How to choose a Medigap supplemental policyPublished 9:24am Friday, April 5, 2013
You’ll get the best price if you sign up within six months after enrolling in Medicare Part B. During this open-enrollment period, an insurer cannot refuse to sell you a policy or charge you more because of your health.
You also need to be aware of the three pricing methods, which will affect your costs. Medigap policies are usually sold as either “attained-age” policies, which are premiums that start low but increase as you get older. “Issue-age” policies increase prices due to inflation, not age. These policies may start out a little more expensive than attained-age policies but generally have few rate increases over time. And “community-rate” policies, where everyone in an area is charged the same premium regardless of age. Issue-age and community-rated policies will usually save you money in the long-run.
No drug coverage
You also need to know that Medigap policies do not cover prescription drugs, so if you don’t have drug coverage, you need to consider buying a separate Medicare Part D drug plan too. You can compare plans and cost at medicare.gov/find-a-plan. Also note that Medigap plans do not cover vision or dental care, hearing aids or long-term care, either.

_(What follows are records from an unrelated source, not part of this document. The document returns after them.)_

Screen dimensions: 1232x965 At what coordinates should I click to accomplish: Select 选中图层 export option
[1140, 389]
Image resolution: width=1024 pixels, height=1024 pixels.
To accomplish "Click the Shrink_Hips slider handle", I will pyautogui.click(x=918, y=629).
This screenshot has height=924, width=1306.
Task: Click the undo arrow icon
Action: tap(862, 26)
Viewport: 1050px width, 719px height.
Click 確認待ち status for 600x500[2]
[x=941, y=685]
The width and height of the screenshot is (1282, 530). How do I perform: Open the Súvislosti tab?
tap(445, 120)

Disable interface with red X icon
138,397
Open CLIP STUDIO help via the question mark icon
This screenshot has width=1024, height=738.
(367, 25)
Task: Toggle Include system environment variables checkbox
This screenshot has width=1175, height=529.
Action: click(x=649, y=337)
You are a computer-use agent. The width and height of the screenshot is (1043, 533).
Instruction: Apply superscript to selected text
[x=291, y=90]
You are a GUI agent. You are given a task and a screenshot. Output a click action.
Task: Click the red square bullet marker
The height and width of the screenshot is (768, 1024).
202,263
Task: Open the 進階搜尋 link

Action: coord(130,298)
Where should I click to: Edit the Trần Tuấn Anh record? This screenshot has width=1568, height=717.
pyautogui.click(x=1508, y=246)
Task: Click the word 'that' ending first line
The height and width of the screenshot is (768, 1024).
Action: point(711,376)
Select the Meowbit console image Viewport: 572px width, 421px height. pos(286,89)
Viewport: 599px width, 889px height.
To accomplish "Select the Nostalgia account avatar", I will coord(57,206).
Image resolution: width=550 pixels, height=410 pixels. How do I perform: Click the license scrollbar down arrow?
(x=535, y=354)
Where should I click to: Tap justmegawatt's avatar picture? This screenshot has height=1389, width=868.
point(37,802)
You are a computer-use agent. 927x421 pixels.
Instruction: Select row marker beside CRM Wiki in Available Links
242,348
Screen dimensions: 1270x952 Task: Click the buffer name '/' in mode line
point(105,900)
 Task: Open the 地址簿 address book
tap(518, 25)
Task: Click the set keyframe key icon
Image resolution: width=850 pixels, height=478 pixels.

Instead of getting original Medicare, plus a Medigap policy and a separate Part D drug plan, you could sign up for a Medicare Advantage plan that provides all-in-one coverage. These plans, which are sold by insurance companies, are generally available through HMOs and PPOs. To find and compare Advantage plans visit medicare.gov/find-a-plan.
If you need help, contact your State Health Insurance Assistance Program (SHIP), which provides free Medicare counseling. See shiptalk.org, or call 800-677-1116 to locate a counselor in your area.